> _REQUIREMENT_
Retype the records exactly, including every line.

> _EXTRACTED DATA_
Segment Open
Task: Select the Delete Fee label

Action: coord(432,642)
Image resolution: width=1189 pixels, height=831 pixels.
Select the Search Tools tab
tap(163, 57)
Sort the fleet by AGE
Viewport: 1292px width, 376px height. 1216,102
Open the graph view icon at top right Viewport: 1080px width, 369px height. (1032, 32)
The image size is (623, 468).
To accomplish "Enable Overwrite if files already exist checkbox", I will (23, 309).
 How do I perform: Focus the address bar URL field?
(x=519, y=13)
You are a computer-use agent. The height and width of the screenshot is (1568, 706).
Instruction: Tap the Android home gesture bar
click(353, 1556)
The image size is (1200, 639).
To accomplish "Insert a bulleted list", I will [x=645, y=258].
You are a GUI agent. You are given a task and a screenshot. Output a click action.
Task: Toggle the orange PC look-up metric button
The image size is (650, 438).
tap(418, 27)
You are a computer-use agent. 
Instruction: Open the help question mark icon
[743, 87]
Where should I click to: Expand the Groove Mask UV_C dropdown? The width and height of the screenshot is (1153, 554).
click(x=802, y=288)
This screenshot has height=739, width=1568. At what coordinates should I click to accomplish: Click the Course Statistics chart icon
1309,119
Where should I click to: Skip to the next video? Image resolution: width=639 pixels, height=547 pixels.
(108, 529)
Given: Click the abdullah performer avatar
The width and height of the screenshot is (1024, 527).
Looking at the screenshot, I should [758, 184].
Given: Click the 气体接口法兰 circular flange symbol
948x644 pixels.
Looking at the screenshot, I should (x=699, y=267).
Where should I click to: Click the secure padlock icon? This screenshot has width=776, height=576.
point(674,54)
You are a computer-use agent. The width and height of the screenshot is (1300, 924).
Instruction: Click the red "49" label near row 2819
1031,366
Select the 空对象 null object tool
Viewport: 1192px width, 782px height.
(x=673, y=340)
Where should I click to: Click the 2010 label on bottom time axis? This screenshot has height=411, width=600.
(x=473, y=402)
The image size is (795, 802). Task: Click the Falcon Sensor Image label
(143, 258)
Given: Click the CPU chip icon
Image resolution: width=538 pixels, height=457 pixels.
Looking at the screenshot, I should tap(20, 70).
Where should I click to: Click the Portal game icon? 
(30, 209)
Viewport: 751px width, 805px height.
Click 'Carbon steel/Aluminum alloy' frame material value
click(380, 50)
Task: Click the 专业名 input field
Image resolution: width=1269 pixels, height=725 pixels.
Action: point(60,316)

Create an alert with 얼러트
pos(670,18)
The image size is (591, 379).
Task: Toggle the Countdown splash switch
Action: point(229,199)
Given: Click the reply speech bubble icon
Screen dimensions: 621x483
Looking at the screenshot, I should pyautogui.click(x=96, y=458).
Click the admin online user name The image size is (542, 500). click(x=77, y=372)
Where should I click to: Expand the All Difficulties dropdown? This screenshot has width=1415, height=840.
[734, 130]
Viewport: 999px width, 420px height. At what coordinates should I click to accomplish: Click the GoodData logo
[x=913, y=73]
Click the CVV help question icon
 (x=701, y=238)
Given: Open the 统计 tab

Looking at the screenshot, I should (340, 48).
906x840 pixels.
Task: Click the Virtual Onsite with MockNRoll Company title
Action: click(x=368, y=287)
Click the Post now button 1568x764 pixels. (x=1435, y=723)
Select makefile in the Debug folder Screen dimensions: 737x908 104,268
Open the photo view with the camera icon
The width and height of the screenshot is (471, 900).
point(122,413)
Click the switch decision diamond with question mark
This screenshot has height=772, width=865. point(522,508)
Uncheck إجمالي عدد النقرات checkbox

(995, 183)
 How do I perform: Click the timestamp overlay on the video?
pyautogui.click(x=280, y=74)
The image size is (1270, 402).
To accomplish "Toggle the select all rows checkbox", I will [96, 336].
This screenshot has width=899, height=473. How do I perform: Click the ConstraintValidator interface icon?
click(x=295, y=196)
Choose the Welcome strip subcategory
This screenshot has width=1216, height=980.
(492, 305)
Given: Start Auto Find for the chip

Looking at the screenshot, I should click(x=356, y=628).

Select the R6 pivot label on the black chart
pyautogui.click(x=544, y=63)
Segment Closed
> _SOLVED PROBLEM_
Task: Select the Delete Fee label

Action: coord(432,642)
Image resolution: width=1189 pixels, height=831 pixels.
Select the Search Tools tab
tap(163, 57)
Sort the fleet by AGE
Viewport: 1292px width, 376px height. 1216,102
Open the graph view icon at top right Viewport: 1080px width, 369px height. (1032, 32)
The image size is (623, 468).
To accomplish "Enable Overwrite if files already exist checkbox", I will (23, 309).
 How do I perform: Focus the address bar URL field?
(x=519, y=13)
You are a computer-use agent. The height and width of the screenshot is (1568, 706).
Instruction: Tap the Android home gesture bar
click(353, 1556)
The image size is (1200, 639).
To accomplish "Insert a bulleted list", I will [x=645, y=258].
You are a GUI agent. You are given a task and a screenshot. Output a click action.
Task: Toggle the orange PC look-up metric button
The image size is (650, 438).
tap(418, 27)
You are a computer-use agent. 
Instruction: Open the help question mark icon
[743, 87]
Where should I click to: Expand the Groove Mask UV_C dropdown? The width and height of the screenshot is (1153, 554).
click(x=802, y=288)
This screenshot has height=739, width=1568. At what coordinates should I click to accomplish: Click the Course Statistics chart icon
1309,119
Where should I click to: Skip to the next video? Image resolution: width=639 pixels, height=547 pixels.
(108, 529)
Given: Click the abdullah performer avatar
The width and height of the screenshot is (1024, 527).
Looking at the screenshot, I should [758, 184].
Given: Click the 气体接口法兰 circular flange symbol
948x644 pixels.
Looking at the screenshot, I should (x=699, y=267).
Where should I click to: Click the secure padlock icon? This screenshot has width=776, height=576.
point(674,54)
You are a computer-use agent. The width and height of the screenshot is (1300, 924).
Instruction: Click the red "49" label near row 2819
1031,366
Select the 空对象 null object tool
Viewport: 1192px width, 782px height.
(x=673, y=340)
Where should I click to: Click the 2010 label on bottom time axis? This screenshot has height=411, width=600.
(x=473, y=402)
The image size is (795, 802). Task: Click the Falcon Sensor Image label
(143, 258)
Given: Click the CPU chip icon
Image resolution: width=538 pixels, height=457 pixels.
Looking at the screenshot, I should tap(20, 70).
Where should I click to: Click the Portal game icon? 
(30, 209)
Viewport: 751px width, 805px height.
Click 'Carbon steel/Aluminum alloy' frame material value
click(380, 50)
Task: Click the 专业名 input field
Image resolution: width=1269 pixels, height=725 pixels.
Action: point(60,316)

Create an alert with 얼러트
pos(670,18)
The image size is (591, 379).
Task: Toggle the Countdown splash switch
Action: point(229,199)
Given: Click the reply speech bubble icon
Screen dimensions: 621x483
Looking at the screenshot, I should pyautogui.click(x=96, y=458).
Click the admin online user name The image size is (542, 500). click(x=77, y=372)
Where should I click to: Expand the All Difficulties dropdown? This screenshot has width=1415, height=840.
[734, 130]
Viewport: 999px width, 420px height. At what coordinates should I click to accomplish: Click the GoodData logo
[x=913, y=73]
Click the CVV help question icon
 (x=701, y=238)
Given: Open the 统计 tab

Looking at the screenshot, I should (340, 48).
906x840 pixels.
Task: Click the Virtual Onsite with MockNRoll Company title
Action: click(x=368, y=287)
Click the Post now button 1568x764 pixels. (x=1435, y=723)
Select makefile in the Debug folder Screen dimensions: 737x908 104,268
Open the photo view with the camera icon
The width and height of the screenshot is (471, 900).
point(122,413)
Click the switch decision diamond with question mark
This screenshot has height=772, width=865. point(522,508)
Uncheck إجمالي عدد النقرات checkbox

(995, 183)
 How do I perform: Click the timestamp overlay on the video?
pyautogui.click(x=280, y=74)
The image size is (1270, 402).
To accomplish "Toggle the select all rows checkbox", I will [96, 336].
This screenshot has width=899, height=473. How do I perform: Click the ConstraintValidator interface icon?
click(x=295, y=196)
Choose the Welcome strip subcategory
This screenshot has width=1216, height=980.
(492, 305)
Given: Start Auto Find for the chip

Looking at the screenshot, I should click(x=356, y=628).

Select the R6 pivot label on the black chart
pyautogui.click(x=544, y=63)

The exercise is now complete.